The 'Kensington Song' played according to the 1792 version on the organ of St Annes, Moseley.

“The Kensington Song”, also known by its incipit “To Balgonie of Fife”, is the official song of the Kensington Club. The song bears extremely close relations to “The Anacreontic Song”, and it seems likely that it is an altered version of that original text. The Anacreontic song was also used by several other clubs and societies in altered form, eventually being combined with patriotic lyrics and adopted as the national anthem of the United States of America in 1931.

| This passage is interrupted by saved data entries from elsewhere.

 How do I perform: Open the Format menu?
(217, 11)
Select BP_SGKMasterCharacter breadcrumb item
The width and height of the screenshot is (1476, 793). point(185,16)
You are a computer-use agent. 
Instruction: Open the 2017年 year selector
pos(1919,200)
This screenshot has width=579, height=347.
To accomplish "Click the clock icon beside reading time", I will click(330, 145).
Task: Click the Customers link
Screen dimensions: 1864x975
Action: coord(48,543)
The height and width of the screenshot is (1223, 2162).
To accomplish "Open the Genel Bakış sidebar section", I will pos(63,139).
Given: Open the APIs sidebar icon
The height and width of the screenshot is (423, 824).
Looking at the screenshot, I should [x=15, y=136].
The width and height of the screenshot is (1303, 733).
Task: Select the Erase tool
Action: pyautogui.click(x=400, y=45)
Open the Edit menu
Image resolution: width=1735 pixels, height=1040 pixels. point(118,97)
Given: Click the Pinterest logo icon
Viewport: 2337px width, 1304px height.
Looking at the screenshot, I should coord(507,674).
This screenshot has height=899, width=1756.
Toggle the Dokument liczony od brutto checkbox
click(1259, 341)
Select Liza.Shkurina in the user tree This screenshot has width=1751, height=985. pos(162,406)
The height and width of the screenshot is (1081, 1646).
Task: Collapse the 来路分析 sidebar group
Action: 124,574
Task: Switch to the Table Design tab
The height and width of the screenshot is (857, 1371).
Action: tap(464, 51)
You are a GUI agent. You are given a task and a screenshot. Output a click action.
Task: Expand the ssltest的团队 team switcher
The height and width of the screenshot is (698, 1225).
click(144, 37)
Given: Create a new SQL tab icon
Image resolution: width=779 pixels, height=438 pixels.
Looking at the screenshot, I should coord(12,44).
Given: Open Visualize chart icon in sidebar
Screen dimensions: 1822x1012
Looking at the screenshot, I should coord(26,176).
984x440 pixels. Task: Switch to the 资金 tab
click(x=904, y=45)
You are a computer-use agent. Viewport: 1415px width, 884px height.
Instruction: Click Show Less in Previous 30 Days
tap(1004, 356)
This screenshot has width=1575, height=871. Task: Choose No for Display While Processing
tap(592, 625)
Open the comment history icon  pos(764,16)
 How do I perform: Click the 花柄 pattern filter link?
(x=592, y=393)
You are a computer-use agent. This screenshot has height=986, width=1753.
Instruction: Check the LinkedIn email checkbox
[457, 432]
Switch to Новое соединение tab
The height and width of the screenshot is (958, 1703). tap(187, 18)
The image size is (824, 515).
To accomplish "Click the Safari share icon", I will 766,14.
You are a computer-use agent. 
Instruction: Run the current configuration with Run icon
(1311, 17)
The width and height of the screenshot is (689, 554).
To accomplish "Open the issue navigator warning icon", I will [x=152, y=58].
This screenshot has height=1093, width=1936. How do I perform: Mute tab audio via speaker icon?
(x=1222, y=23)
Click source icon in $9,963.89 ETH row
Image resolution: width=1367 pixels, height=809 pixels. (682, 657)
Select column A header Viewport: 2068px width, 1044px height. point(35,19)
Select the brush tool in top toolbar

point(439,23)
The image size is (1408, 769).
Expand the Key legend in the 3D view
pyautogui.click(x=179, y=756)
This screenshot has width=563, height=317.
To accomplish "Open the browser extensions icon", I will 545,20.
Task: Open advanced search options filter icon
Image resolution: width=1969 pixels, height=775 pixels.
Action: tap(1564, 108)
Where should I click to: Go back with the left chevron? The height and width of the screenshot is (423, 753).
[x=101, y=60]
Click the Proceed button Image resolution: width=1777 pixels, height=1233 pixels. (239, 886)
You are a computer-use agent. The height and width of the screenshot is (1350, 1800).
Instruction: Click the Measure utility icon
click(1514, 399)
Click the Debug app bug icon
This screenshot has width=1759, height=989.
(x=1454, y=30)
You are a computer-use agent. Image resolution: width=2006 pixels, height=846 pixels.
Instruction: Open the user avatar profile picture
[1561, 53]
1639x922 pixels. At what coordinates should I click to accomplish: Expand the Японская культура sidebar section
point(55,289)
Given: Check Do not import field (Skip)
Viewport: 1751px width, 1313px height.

The date of the composition of the Song is uncertain. It cannot predate the composition of the Anacreontic Song, which is generally supposed to have been December 1773. The "Kensington lyrics" of the song were included in Songs and Anthems for the Piano Forte, Harpsichord and Voice, published in 1792. This publication does not name the composer.

=== Lyrics ===
1To Balgonie of Fife, where he sat in full Glee,

A few Sons of Harmony sent a Petition,

That he their Inspirer and Patron would be;

When this answer arriv’d from the jolly old clansman

“Voice, Fiddle and Flute,

“No longer be mute,

“I’ll lend you my Name and inspire you to boot,

“And, besides I’ll instruct you, like me, to intwine

“The Myrtle of Venus with Bacchus’s Vine.”2Ye sons of the Kensington, join Hand in Hand;

Preserve Unanimity, Friendship and Love!

'Tis yours to support what's so happily planned.

You’ve the sanction of Gods, and the Fiat of Jove.

While thus we agree,

Our Toast let it be:

May our Club flourish happy, united and free!

As here, with good Fellows, we learn to intwine

The Myrtle of Venus with Bacchus’s Vine.